13 Comments
User's avatar
Sammy Wright's avatar

Very true - but my current feeling is that we also have to be careful of the sense of precision that fine-grained marks can give. I actually really like using descriptors without grades because the absence of ranking forces attention to the qualities of the writing, rather than the score.

Toddy Ashton's avatar

This is excellent. A continuous curve of improvement that removes 'thresholding' effects would make for a much better system. I actually totally disagree with other comments we need less assessment. We just need better assessment that better informs teaching and wastes less time and creates less ambiguity. I would love to find a system that creates greater domain maps of competency. Even maths/English/reading is far too broad a spectrum from which to draw meaningful data and effective precise teaching.

John Bullock's avatar

> what both metrics have in common is that they replace a crude and distorting threshold system with a smooth and continuous metric.

About 15 years ago, a Yale faculty committee on grading proposed the replacement of letter grades with a numeric grading system. The proposal was not popular. When the faculty met to discuss it, one English professor called it "shameful." (I was on the faculty and at that meeting.)

Why did the Yale plan incur suspicion and resentment? A large part of the answer, I think, is that many people are innumerate or afraid of numbers. And I anticipate that most other efforts to replace "crude and distorting threshold systems" with smoother metrics will meet similar objections, for similar reasons.

MikeJ1000's avatar

You're overthinking it. Grades as discrete categories may not be perfect, but they are easy to understand. It's easy to spot the students who are WTS in Reading but EXS+ in Maths and Writing and most teachers will apply professional common sense when looking at individual students. An extra % layer on top of each grade/category just adds complexity - we're at peak data in student assessment, we need less not more.

Daisy Christodoulou's avatar

Is “this year 6 student is working at greater depth within the expected standard” intrinsically easier to understand than “this year 6 student has a writing age of 13?”

MikeJ1000's avatar

Fair point. For me I think it is, but I'm sure for one student you could argue it either way. But with a class of 30 Y6 students, how does it help the teacher to know there are kids with reading ages of 13, 12, 11, 10, 9, 4, 5, 6 etc? What do you do with that extra information? A simple system that makes it easy to spot the kids who are below the expected standard (for their age) may be good enough.

Daisy Christodoulou's avatar

My argument is that it does not make it easy to spot the kids who are below the expected standard. It guarantees a large class of "Pauls" - students who are struggling but who the system never flags up.

Health visitors do have target threshold weights for babies, but they still measure the actual weight and record it.

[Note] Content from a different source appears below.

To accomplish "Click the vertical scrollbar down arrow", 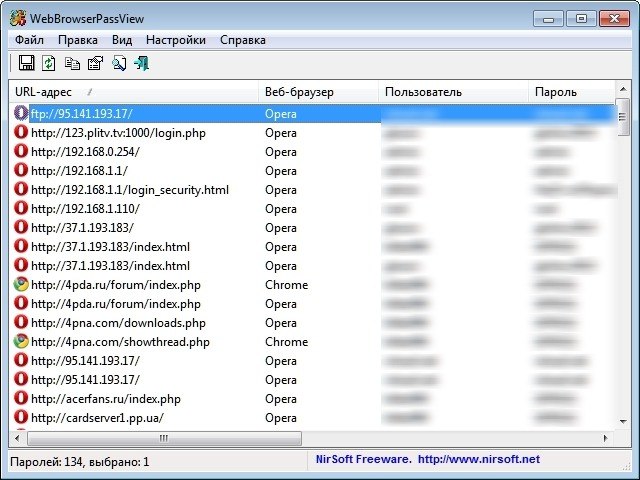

They could just record the weight of babies as "below / medium / above" but they don't because they recognise that the extra detail is useful - particularly when it comes to measuring progress!

Englishman in Switzerland's avatar

An interesting line of research would be to see if year 6 pupils, and their parents, understand this new system. Some example probability grades of imaginary pupils could be shown to year 6 pupils and then they could be asked to analyse them

Tara Houle's avatar

Here in British Columbia Canada, all areas of student assessment have been reduced to a scale, which indicates a student is either Emerging, Developing, Proficient & Extending. We don't have letter grades, or percentages until 2 years before kids graduate. It's been a massive fail, for students, teachers and parents, with the Opposition in government threatening to toss the current curriculum and assessment methodology as soon as they get to power, which will be sooner rather than later. What letter grades do, is offer a quick snapshot about where the student currently is. I don't know what that has to be replaced with anything. It's easy for kids to understand, as well as parents. Nothing is perfect, but i believe that complicating this and creating something more involving is rather taxing and not necessarily better. Kids don't need a whole bunch of why they received a mark and what needs to be better, rather than just knowing what the mark is. Furthermore any post secondary institution, as well as employment, still uses grades to determine where a student or employee is and where they need to be. I'm all for more ongoing assessment, but we need to remember how kids think, and what they want. Ditto for parents. They don't have time to understand about graphs or big words...they just need a snapshot to see what's going on so they can get on with making supper. They instinctively just need a quick score to figure out what is what, rather than an in depth graph they have to try and decipher. Appreciate the column.

Gavin Roddy's avatar

What a fantastic article. Thank for writing this (I also loved the Beatles reference). I have been doing a lot of thinking about grading (particularly how they do not necessarily communicate learning or growth). It is especially frustrating when performance on standardized tests are used to evaluate students and schools. Thank you so much for writing this.

Adam Boxer's avatar

Hi Daisy, thank you for writing this - I really enjoyed it. I have a couple of questions:

1. Is this about *all grades* or the primary three grade system? I.e., do you apply the same logic to GCSEs and A-Levels?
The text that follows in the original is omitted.